Task prompt> Scan the listing below. Return every line containing the string "agent".

::::

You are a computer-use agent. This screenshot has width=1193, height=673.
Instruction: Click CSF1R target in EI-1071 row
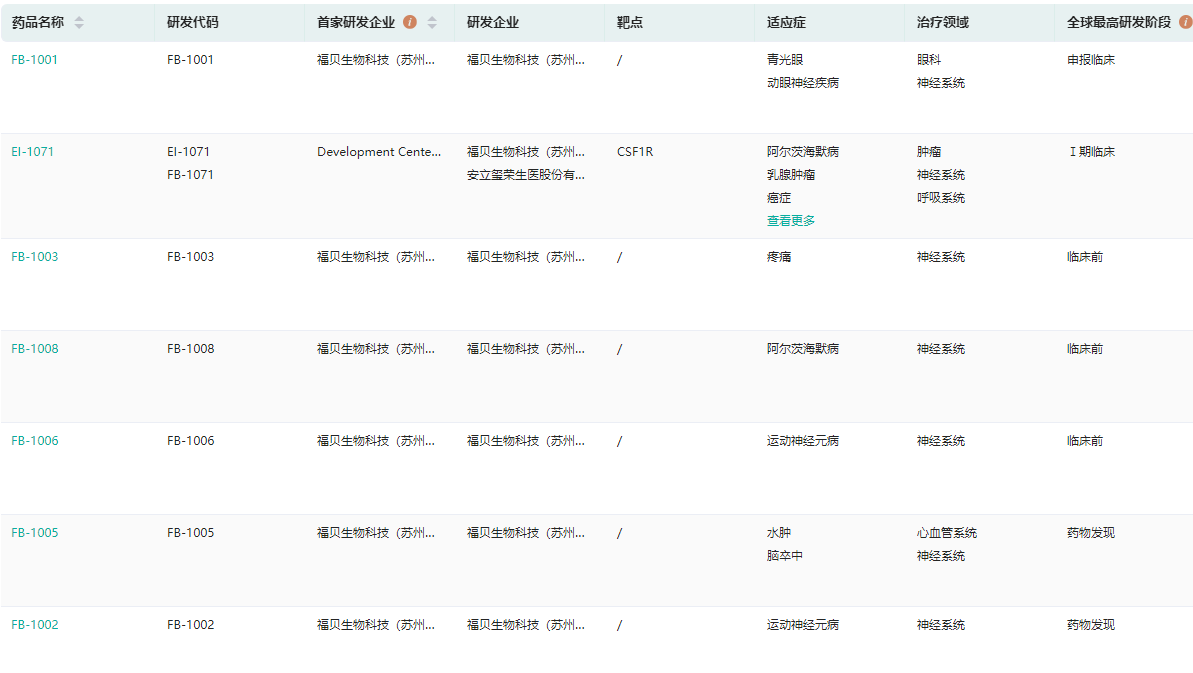coord(635,152)
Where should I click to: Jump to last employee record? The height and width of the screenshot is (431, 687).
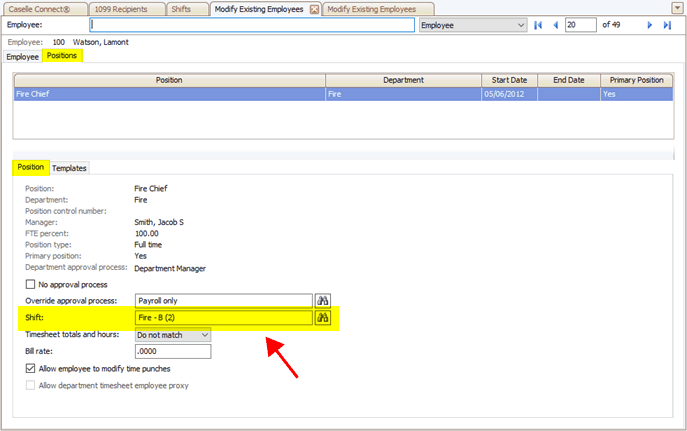click(667, 25)
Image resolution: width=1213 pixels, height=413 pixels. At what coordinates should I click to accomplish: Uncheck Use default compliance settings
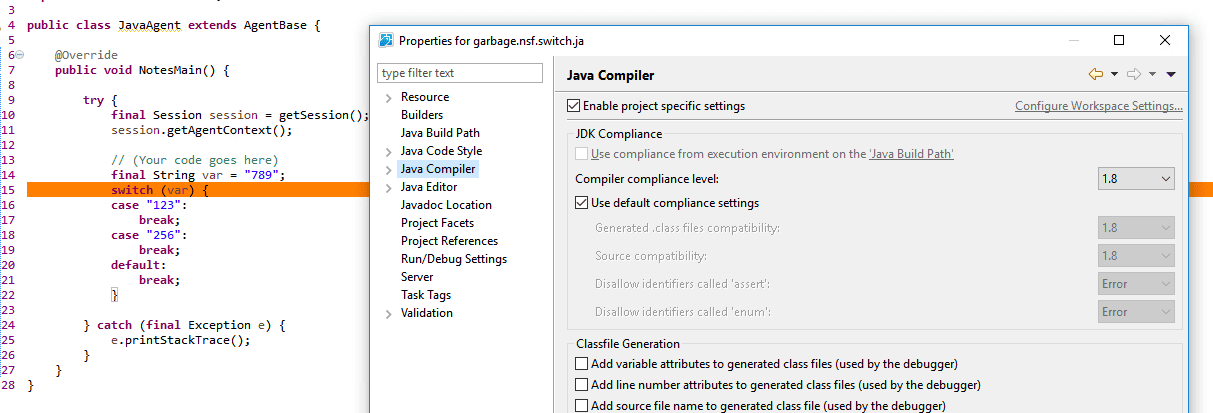(x=582, y=203)
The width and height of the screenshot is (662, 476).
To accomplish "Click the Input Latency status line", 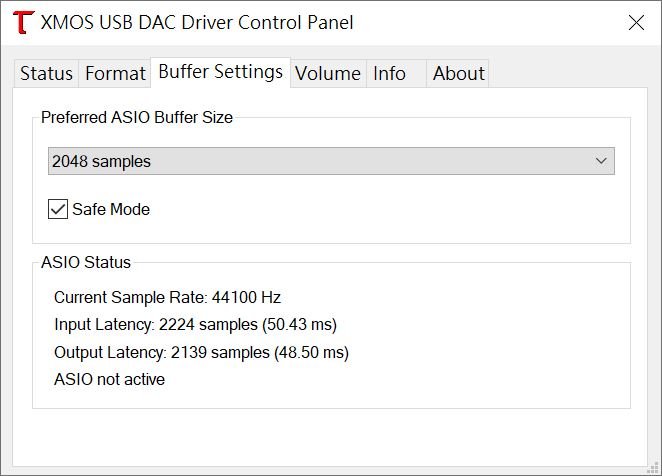I will tap(195, 325).
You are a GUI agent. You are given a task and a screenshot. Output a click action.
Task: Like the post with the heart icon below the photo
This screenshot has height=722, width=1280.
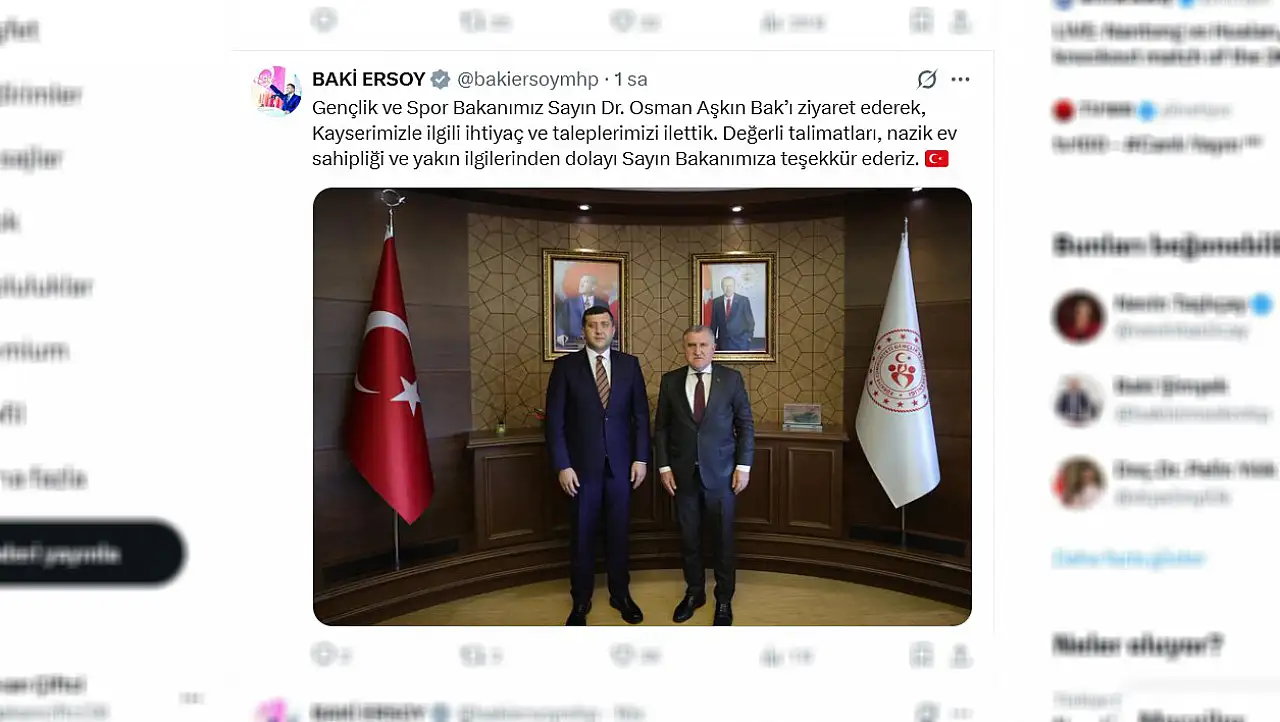tap(622, 655)
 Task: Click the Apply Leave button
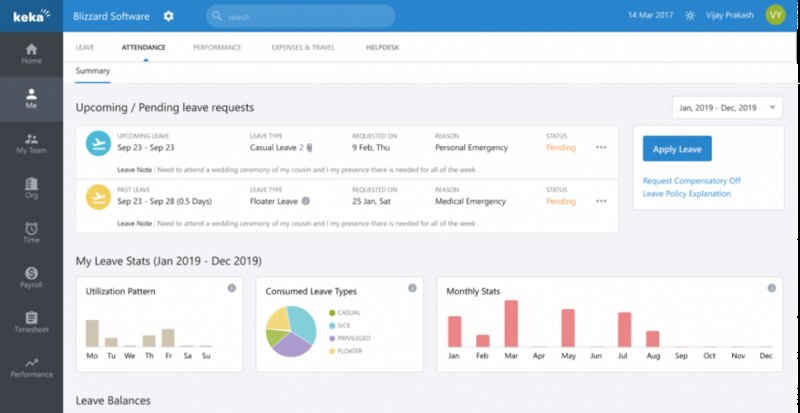coord(677,149)
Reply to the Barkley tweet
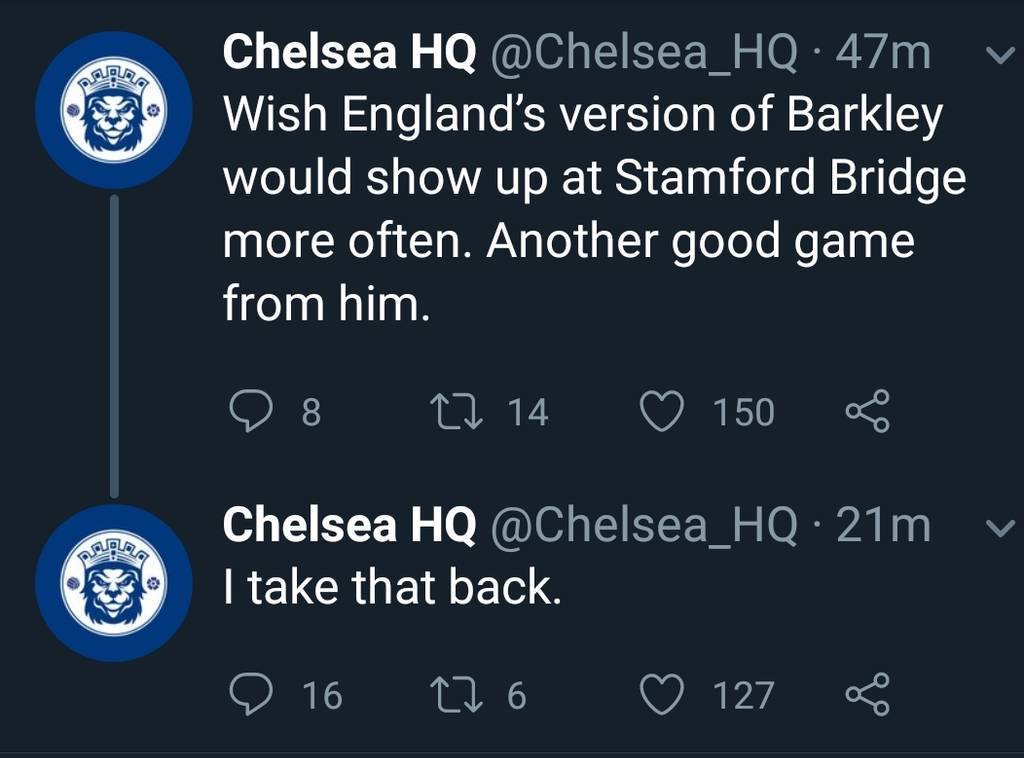Screen dimensions: 1024x758 tap(251, 411)
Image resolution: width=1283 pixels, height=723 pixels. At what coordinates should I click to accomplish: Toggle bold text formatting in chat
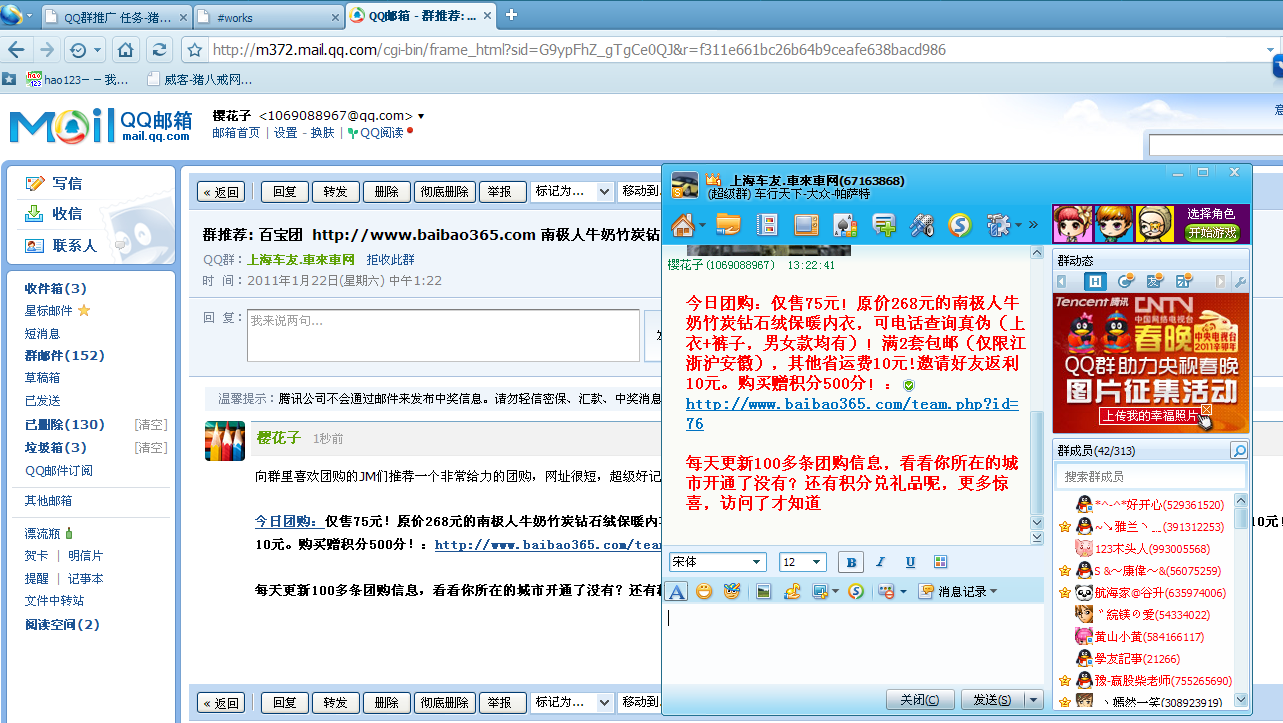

::::

Task solution>
You are a computer-use agent. This screenshot has width=1193, height=673.
You are a GUI agent. You are given a task and a screenshot. Output a click action.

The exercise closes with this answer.